• **What to work on**
Given the records below, the lines starting at the line with "You are a computer-use" and ending at the line with "The height and" should be output exactly, both end lines kept and pictures left out.

• **Extracted entries**

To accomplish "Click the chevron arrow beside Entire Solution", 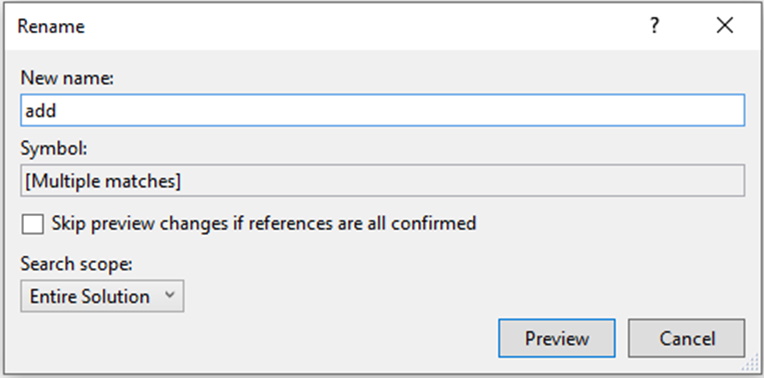I will point(170,295).
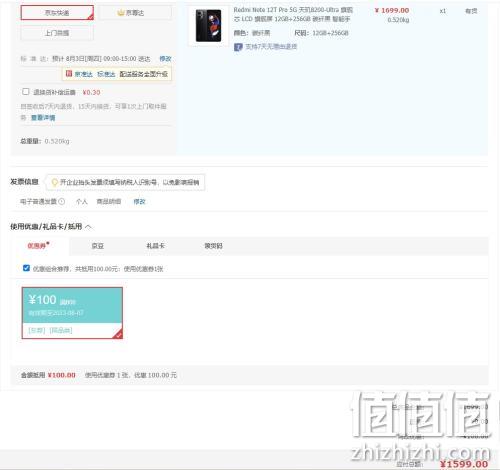Image resolution: width=500 pixels, height=470 pixels.
Task: Switch to the 礼品卡 tab
Action: point(156,246)
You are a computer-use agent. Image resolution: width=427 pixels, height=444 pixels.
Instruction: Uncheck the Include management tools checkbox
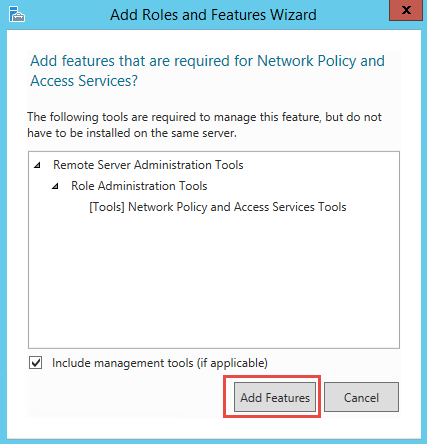click(35, 363)
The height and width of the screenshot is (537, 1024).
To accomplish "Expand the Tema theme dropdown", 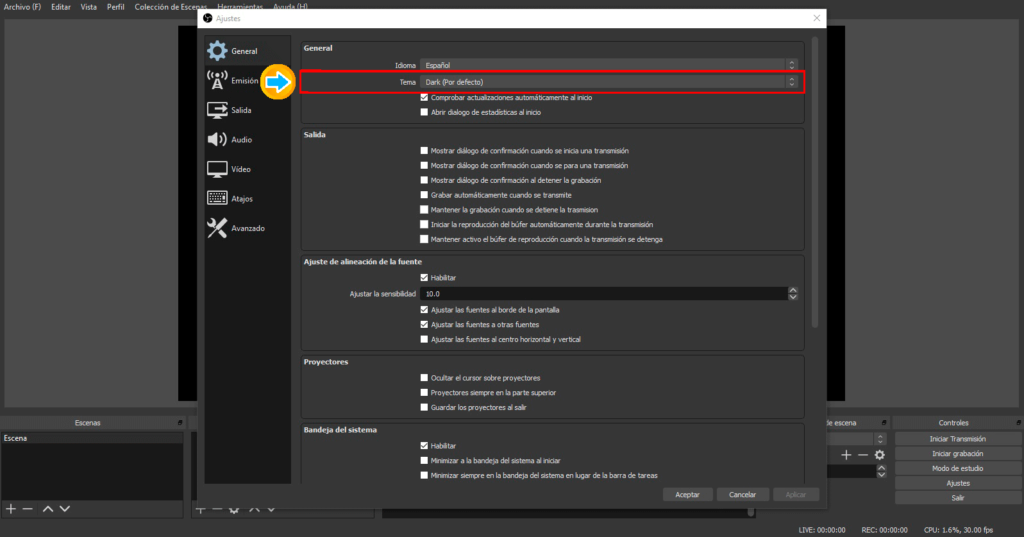I will [x=610, y=81].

• **Response for this exercise**
You are a computer-use agent. Image resolution: width=427 pixels, height=444 pixels.
Instruction: Uncheck the Include management tools checkbox
click(35, 363)
The height and width of the screenshot is (537, 1024).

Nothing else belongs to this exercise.